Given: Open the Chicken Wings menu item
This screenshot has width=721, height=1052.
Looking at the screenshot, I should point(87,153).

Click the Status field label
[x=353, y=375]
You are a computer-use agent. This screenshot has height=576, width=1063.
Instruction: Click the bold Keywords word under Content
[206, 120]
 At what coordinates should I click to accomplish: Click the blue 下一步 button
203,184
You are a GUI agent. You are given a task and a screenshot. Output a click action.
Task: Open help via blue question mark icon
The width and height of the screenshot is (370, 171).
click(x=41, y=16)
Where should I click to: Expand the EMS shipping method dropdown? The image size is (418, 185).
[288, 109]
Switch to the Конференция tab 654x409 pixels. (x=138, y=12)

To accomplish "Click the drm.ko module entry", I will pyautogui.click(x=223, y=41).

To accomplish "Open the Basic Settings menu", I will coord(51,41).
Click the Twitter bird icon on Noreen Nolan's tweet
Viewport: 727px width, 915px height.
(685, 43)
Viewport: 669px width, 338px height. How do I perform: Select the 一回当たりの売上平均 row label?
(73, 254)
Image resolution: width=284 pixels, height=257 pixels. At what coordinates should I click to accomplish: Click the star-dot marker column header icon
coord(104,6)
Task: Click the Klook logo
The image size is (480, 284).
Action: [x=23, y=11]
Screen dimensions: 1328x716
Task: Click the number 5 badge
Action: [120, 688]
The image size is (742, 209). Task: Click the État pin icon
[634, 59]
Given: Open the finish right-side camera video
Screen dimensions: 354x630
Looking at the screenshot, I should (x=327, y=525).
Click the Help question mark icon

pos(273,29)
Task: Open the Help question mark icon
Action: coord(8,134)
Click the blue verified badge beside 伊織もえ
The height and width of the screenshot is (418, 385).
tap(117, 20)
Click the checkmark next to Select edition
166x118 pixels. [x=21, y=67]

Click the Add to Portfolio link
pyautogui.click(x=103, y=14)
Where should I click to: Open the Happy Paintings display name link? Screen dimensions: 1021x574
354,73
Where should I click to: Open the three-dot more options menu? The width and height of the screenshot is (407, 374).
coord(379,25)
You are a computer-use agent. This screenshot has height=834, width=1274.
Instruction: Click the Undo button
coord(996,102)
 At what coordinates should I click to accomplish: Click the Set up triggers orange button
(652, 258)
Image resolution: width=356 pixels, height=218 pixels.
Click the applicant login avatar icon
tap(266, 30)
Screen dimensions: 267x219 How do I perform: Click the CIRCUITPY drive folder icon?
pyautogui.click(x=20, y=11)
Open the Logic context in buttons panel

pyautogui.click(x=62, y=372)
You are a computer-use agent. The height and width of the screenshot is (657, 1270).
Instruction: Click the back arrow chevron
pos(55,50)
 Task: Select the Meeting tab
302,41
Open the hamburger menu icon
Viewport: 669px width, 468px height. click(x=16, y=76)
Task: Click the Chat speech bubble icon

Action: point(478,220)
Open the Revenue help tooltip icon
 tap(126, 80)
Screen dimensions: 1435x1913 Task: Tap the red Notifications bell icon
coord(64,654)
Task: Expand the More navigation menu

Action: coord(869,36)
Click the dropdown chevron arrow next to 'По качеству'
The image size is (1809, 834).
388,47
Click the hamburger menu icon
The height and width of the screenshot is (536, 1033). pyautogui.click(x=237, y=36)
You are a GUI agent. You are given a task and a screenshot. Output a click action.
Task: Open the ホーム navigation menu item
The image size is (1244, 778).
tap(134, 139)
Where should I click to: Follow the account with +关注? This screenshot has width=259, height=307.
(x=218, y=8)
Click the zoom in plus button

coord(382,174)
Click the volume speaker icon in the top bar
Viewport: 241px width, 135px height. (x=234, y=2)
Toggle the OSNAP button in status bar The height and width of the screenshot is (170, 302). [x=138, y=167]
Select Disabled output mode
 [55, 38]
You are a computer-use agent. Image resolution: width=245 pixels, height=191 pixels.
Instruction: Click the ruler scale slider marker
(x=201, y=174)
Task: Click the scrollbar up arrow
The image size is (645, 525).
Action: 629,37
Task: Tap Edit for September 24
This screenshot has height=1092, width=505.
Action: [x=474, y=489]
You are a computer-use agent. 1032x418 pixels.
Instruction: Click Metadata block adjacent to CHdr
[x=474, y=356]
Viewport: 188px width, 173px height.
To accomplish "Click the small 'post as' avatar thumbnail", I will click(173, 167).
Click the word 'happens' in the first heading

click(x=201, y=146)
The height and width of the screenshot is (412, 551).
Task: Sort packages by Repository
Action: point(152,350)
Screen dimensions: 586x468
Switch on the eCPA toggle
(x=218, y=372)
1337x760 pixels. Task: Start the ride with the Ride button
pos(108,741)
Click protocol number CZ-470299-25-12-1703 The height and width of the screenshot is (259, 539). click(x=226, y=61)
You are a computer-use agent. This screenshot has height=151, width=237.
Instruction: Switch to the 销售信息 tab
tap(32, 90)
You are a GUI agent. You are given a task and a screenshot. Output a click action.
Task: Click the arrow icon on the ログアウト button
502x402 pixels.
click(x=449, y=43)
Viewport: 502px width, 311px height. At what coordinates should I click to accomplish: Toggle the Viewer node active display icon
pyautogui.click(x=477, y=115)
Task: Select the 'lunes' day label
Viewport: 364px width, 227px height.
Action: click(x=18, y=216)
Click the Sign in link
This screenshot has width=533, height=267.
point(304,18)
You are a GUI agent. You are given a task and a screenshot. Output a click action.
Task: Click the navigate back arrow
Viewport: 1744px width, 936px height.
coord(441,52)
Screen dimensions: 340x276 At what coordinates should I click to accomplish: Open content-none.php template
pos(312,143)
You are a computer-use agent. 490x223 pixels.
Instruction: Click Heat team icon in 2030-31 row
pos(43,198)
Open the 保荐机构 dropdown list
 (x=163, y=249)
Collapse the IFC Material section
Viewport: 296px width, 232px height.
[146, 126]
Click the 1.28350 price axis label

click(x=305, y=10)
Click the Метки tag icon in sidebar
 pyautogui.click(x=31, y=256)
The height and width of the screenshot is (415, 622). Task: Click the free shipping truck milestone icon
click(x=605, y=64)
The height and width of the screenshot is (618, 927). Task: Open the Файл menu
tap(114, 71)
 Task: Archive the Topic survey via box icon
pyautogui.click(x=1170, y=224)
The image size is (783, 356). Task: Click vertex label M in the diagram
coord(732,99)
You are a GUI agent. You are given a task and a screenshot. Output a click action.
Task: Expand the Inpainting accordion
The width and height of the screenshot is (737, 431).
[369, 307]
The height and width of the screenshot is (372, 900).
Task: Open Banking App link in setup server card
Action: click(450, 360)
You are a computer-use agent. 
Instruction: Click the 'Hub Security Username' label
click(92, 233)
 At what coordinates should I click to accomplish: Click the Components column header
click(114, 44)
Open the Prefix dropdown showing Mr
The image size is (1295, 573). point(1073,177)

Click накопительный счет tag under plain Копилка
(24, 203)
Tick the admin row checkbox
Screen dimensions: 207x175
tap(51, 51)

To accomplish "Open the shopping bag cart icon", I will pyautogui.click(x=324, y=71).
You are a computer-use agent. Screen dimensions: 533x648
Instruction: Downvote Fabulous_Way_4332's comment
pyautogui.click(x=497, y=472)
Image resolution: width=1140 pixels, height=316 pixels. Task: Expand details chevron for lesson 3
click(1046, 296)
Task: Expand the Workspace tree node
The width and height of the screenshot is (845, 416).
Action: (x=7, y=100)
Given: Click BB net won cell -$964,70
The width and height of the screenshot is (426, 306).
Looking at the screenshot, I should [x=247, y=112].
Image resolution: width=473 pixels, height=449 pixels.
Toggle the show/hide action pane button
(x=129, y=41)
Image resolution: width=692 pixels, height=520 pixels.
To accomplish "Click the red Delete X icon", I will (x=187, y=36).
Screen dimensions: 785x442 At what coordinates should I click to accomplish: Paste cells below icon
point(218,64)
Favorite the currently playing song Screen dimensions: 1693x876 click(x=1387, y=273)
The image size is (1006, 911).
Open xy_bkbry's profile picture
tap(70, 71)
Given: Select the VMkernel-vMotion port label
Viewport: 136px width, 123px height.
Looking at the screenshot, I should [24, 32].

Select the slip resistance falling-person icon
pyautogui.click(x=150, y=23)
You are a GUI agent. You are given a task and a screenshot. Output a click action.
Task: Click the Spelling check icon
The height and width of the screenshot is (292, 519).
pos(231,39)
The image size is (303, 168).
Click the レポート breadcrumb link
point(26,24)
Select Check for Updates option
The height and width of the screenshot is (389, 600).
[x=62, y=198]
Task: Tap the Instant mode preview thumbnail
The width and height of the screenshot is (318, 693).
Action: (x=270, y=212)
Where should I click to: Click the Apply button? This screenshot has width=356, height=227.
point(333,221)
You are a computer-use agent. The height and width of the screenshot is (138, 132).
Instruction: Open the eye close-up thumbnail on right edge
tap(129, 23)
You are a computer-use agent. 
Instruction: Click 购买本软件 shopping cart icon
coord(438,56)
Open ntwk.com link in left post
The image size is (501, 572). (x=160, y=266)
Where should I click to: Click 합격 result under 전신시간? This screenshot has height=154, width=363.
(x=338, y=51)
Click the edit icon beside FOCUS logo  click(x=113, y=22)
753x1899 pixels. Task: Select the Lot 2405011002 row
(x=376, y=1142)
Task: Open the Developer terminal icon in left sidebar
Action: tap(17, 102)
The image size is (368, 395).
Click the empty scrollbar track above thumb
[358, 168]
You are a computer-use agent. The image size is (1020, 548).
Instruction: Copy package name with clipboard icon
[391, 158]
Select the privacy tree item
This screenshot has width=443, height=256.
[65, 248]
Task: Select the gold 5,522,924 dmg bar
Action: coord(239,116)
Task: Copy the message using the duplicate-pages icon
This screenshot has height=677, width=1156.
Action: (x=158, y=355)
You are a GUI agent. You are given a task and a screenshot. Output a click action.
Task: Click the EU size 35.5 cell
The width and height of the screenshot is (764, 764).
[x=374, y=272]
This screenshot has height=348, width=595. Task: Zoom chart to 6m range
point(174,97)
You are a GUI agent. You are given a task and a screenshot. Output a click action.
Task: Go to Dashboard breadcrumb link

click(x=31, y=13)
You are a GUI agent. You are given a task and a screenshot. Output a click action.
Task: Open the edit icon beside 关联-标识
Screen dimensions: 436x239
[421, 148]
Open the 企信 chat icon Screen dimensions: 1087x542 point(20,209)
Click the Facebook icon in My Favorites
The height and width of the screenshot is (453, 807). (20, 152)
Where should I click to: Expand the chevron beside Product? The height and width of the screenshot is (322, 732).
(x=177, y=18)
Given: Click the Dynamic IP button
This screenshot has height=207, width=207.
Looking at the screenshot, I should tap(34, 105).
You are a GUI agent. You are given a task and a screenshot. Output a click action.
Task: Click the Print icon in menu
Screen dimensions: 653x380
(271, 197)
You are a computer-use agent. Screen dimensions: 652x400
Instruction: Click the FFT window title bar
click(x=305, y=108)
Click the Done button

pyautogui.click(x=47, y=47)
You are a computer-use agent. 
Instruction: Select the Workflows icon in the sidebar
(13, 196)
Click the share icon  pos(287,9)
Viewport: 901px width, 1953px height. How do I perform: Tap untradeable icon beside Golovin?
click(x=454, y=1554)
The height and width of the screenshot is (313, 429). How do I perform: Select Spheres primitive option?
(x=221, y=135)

□ □ □

§ PROBLEM DESCRIPTION
Go line by line through the data above and count those holding "logo"; report the number alone.

§ EXPECTED OUTPUT
2